Cable companies were the one and only landline infrastructure with a big head start in true broadband (IE not counting DSL) to homes. Our small rural town, like most towns, has had cable TV for decades. So when the internet came along, and they very begrudgingly began to support internet (and thus start losing regular cable subscribers to Netflix and the like), they realized they had a cash cow on their hands.

Ours gouged terribly with their plans. They coupled data caps with speed, so you had to pay for more speed than you needed in order to not exceed the data cap - which then triggered very expensive overages. I was paying $115 a month for 300 Mbps in order to have enough data to not go over the limit each month with our family.

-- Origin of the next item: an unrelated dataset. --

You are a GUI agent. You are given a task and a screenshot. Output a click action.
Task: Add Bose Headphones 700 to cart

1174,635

Now, not just one but two companies have come into town and brought fiber. So of course everyone (myself included) left the cable company in droves. They reduced prices but it was too little too late.

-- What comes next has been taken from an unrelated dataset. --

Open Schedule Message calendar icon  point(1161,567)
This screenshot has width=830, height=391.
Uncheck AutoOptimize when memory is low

These cable companies have purposefully gouged customers who now totally despise their brands for what they have done, and they are paying the price. In reality I don't think they really care - they have made their fortunes and that money has gone to whoever / whatever and they are content. They have already "won", and now it's just a matter of how much of the last-mile internet pie they get for the long-run. I guess that wasn't a bad business decision, because the writing has always been on the wall that the last-mile options would greatly increase and no one would be able to monopolize it like cable companies monopolized both their cable and internet access for that decade or so.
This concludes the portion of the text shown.